NetSuite CEO: businesses won't last five years without embracing cloud

Zach Nelson also announced launch of its first AI product at SuiteConnect event in London

NetSuite CEO Zach Nelson told partners he believes cloud will be the last computing platform at the vendor's SuiteConnect event in London. He added that companies who don't build their business models around cloud are unlikely to make it past the next five years.

He said: "Cloud is the last computing platform. We have gone from the mainframe era, the PC era, and now we are in the cloud era, which really straddles both of those worlds. That is over twenty years' worth of disruptions. This is the last disruption. What is there after all of your data is available on any device, anytime, anywhere? The people who win this battle will win for a hundred years, not twenty.

"This is the platform you have to leverage to be the winner in your industry. If you are not building your own business model on the cloud you are probably going to be a five-year company not a 100-year company."

The California-based vendor was founded in 1998 and Nelson claims that it was "the first cloud company". In the financial quarter ending June 30 2016 the vendor saw revenues of over £230m, a 30 per cent increase year on year.

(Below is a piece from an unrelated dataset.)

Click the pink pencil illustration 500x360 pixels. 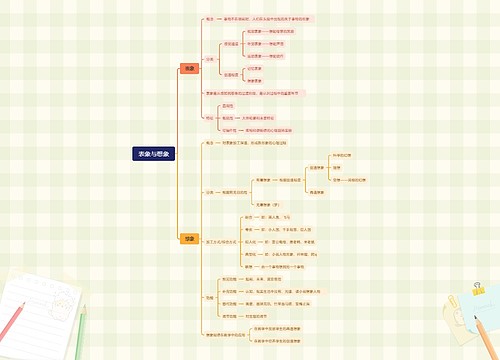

During the keynote Nelson announced that the ERP vendor is branching into artificial intelligence with its Intelligent Order Management product. The product will augment customer information to make business processes more in touch with the specific user's needs.

He explained: "Order management is the heart of NetSuite. Our first foray into AI is around how the order is processed, how it is reordered and restocked. What we are working on is making business processes intelligent; being able to do more automation within your business processes without you having to touch it. The machine understands the most efficient way to deliver products to the customers."

Reseller E-Litt have been a partner with NetSuite since 2014, having started as a consultant for the vendor in 2012. She said she agrees with Nelson that cloud is "defnitely the future" of the industry.

She said: "We do everything in the cloud. Not only running our businesses but privately. We use the cloud for everything now. I cannot imagine companies going back to servers. I think cloud is definitely the future.

"I don't know if it will last centuries, maybe they will come up with something new. There are still companies and countries that are less open to the cloud, but the moment will come when they suddenly understand it. It is definitely going to last."